**Work to complete:**
1. Please copy the Word2Vec phrase-similarity question word for word, starting with "and I wanted" and going on through "necessary a subphrase?".
2. Resume the Word2Vec phrase-similarity question after its last line.
━━━━━ Page
Through the method
gensim.models.Word2Vec.most_similar
I get the top-N most similar words.
I trained a model with a list of sentences like
list_of_list = [["i like going to the beach"],
["the war is over"],
["we are all made of stars"],
...
["i don't know what to do"]]
model = gensim.models.Word2Vec(list_of_list, size=100, window=longest_list, min_count=2)
suggestions = model.most_similar("I don't know what to do", topn=10)
and I wanted to evaluate phrases similarity.
If for example I run
suggestions = model.most_similar("I don't know what to do", topn=10)
It works correctly.
But if I give a subquery like "to the beach"
or "what to do"
, it returns an error message because the sub-phrase is not in the vocabulary.
"word 'to the beach' not in vocabulary"
How can I solve this issue without training again the model? How can the model identify the most similar phrases based on a new phrase, not necessary a subphrase?
━━━━━━━━━━
━━━━━ Entries provided
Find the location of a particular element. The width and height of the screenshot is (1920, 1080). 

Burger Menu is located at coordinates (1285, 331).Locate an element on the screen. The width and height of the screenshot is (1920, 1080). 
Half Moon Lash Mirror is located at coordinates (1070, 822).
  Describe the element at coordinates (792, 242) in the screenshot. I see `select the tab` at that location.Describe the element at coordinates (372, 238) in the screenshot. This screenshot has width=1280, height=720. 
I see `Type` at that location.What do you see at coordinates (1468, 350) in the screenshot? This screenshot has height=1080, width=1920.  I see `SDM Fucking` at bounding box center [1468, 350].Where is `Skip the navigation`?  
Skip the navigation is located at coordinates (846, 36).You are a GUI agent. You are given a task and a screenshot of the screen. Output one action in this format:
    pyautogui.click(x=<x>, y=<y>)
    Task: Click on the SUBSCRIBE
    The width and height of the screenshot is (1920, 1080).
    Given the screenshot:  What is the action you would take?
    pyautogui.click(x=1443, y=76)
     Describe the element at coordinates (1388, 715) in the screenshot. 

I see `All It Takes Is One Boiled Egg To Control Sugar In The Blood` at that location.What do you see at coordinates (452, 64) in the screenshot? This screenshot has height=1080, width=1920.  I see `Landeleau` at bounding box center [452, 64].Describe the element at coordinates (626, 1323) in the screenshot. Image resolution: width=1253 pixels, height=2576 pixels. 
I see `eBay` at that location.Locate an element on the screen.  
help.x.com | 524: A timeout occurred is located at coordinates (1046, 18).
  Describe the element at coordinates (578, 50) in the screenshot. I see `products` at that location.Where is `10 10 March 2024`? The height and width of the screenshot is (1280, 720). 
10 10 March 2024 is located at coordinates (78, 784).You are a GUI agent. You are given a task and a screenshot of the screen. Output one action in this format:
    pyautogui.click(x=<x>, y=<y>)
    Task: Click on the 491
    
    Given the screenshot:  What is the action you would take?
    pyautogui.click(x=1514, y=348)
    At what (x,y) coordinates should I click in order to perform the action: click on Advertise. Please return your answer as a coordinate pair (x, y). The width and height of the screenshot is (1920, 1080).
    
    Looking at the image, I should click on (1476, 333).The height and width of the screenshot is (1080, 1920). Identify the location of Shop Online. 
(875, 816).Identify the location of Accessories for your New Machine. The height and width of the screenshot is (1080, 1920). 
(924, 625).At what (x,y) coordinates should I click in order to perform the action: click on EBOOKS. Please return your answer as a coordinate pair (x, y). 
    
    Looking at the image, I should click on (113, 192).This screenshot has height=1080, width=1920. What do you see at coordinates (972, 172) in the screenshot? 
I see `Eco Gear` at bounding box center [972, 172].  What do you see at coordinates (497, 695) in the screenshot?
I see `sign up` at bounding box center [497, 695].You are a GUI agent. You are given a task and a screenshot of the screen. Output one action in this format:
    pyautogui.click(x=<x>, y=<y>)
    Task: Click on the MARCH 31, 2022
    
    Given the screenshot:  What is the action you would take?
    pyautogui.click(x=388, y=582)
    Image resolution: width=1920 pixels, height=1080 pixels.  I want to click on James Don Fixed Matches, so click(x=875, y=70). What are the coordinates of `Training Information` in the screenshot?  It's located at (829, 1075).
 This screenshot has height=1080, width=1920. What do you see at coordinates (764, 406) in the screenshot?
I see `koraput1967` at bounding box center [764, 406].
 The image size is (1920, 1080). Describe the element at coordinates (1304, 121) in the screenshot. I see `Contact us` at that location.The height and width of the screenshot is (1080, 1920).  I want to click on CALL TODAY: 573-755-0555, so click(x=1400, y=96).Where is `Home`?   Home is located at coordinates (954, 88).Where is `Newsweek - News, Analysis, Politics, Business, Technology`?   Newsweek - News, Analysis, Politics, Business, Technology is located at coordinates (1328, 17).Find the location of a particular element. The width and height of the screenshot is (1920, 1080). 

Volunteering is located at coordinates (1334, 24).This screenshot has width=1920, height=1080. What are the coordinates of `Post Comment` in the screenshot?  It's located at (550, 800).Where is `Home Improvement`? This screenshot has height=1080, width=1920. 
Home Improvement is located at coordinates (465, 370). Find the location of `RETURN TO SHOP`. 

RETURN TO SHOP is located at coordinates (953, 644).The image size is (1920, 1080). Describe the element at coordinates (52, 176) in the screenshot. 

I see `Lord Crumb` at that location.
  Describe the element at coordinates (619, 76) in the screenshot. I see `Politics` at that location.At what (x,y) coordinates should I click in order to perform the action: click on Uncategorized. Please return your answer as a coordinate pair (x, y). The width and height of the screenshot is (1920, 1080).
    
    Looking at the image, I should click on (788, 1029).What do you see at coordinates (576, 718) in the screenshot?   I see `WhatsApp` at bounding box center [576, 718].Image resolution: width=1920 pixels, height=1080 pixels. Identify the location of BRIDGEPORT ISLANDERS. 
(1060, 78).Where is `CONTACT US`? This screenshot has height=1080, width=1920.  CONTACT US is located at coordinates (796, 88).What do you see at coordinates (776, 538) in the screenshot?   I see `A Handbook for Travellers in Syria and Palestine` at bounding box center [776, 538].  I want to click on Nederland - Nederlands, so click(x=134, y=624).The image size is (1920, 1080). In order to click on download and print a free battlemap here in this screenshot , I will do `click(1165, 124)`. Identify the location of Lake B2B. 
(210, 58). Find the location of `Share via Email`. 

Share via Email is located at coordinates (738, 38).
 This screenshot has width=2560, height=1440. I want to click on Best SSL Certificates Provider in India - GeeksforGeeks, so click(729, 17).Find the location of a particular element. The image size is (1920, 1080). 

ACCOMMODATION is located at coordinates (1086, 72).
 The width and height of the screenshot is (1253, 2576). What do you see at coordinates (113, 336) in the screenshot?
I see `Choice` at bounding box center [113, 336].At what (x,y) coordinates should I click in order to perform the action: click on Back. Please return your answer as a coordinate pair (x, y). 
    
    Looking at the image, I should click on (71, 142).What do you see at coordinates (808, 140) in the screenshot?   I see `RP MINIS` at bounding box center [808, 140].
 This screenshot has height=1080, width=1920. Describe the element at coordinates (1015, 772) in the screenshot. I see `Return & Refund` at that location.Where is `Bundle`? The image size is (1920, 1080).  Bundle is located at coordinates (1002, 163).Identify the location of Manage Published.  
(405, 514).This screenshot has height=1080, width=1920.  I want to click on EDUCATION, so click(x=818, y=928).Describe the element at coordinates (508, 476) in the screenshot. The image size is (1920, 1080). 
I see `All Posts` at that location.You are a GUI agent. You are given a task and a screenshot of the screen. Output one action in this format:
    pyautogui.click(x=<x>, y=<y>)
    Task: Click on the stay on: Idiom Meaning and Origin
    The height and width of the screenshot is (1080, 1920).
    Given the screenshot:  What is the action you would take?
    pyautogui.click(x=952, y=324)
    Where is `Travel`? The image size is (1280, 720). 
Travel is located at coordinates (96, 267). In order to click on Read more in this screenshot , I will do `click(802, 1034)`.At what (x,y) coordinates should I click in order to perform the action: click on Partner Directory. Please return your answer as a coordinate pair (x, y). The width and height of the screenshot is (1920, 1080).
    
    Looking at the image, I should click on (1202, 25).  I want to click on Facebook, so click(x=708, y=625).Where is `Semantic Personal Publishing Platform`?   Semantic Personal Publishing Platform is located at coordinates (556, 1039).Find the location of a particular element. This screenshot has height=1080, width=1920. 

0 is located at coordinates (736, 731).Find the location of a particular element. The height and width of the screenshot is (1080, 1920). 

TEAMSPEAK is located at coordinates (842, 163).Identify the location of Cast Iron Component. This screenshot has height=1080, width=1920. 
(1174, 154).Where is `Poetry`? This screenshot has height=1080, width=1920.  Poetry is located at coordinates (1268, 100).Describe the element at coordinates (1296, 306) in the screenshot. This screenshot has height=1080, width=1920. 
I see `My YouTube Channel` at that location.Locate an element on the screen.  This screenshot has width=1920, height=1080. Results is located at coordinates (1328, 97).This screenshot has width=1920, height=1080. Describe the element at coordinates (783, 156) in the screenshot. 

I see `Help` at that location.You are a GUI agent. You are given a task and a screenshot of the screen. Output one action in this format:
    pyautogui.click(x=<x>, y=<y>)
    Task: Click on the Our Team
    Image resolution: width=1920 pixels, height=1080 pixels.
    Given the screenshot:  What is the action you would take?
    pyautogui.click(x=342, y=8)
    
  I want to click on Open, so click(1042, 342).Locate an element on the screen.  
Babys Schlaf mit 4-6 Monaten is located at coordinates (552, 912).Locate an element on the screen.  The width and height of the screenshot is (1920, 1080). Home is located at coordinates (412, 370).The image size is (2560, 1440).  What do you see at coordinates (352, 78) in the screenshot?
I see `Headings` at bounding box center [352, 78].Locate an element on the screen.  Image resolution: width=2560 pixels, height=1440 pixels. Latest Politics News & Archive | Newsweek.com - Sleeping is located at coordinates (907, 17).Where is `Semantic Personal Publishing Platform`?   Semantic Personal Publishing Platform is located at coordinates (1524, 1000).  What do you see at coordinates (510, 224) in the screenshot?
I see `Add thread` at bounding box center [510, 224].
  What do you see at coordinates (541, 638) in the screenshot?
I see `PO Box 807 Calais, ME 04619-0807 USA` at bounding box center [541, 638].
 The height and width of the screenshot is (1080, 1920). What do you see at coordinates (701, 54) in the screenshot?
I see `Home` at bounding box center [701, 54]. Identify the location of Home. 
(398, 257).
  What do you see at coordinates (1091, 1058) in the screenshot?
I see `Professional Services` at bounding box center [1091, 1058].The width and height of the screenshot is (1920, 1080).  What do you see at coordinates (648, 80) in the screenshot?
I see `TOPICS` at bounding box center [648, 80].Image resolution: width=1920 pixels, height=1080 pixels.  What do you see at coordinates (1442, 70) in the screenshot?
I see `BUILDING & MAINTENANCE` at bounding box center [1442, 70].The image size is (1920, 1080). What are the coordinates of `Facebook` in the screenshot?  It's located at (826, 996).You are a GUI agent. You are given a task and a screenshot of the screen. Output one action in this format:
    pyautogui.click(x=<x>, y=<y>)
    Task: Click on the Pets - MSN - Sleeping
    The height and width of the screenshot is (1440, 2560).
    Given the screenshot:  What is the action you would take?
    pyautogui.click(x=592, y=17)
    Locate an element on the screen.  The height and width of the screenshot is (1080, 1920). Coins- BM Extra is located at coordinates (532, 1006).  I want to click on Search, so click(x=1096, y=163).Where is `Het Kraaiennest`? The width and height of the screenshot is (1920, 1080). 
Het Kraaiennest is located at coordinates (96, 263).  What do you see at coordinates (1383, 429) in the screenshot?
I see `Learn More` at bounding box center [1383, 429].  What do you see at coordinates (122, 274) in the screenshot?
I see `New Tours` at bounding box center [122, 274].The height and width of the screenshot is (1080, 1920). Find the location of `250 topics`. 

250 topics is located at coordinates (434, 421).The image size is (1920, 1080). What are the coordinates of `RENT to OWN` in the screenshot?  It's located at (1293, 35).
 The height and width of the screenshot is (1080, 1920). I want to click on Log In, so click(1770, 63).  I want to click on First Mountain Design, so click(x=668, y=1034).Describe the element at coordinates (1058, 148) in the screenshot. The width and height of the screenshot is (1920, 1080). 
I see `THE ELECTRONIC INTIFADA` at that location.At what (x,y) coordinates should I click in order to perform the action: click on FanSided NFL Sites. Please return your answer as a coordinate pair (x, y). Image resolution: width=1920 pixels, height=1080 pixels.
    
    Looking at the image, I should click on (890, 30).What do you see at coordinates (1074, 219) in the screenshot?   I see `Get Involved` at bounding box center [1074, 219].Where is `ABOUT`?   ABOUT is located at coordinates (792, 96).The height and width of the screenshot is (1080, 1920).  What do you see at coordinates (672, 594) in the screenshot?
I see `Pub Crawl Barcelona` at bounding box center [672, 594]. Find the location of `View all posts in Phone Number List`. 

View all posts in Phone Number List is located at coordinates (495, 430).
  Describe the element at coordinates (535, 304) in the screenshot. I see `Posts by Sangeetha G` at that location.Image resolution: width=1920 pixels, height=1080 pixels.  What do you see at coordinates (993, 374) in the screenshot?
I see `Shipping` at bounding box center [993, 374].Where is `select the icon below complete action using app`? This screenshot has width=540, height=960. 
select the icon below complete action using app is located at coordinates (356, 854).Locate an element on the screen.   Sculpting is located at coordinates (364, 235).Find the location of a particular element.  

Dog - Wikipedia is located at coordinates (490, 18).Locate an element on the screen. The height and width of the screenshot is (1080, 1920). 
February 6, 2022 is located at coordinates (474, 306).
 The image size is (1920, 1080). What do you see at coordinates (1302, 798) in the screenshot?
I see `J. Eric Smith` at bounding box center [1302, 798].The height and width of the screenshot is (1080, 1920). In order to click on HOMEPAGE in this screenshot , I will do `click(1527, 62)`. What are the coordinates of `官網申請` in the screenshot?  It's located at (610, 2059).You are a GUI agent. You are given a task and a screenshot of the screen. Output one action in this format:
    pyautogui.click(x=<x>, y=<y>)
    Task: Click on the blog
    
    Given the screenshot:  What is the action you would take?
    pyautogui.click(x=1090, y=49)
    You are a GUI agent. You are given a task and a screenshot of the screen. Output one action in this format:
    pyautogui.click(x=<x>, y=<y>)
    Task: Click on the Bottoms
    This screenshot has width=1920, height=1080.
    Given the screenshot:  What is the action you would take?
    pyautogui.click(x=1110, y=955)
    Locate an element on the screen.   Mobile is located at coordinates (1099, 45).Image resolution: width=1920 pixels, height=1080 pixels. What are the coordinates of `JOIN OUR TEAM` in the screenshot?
━━━━━━━━━━
**Task answers:**
1.
and I wanted to evaluate phrases similarity.
If for example I run
suggestions = model.most_similar("I don't know what to do", topn=10)
It works correctly.
But if I give a subquery like "to the beach"
or "what to do"
, it returns an error message because the sub-phrase is not in the vocabulary.
"word 'to the beach' not in vocabulary"
How can I solve this issue without training again the model? How can the model identify the most similar phrases based on a new phrase, not necessary a subphrase?

2.
It seems that you are not training the Word2Vec
model correctly. Sentences should be lists of words not list of single strings. So, if you change it to:
list_of_list = [["i like going to the beach"],
["the war is over"],
["we are all made of stars"],
...
["i don't know what to do"]]
list_for_training = [sent[0].split() for sent in list_of_list]
and use list_for_training
as the first parameter of the constructor of Word2Vec
.
Similarly, when calling most_similar
method, provide a list of strings instead of a string:
suggestions = model.most_similar("I don't know what to do".split(), topn=10)
or
suggestions = model.most_similar("to the beach".split(), topn=10)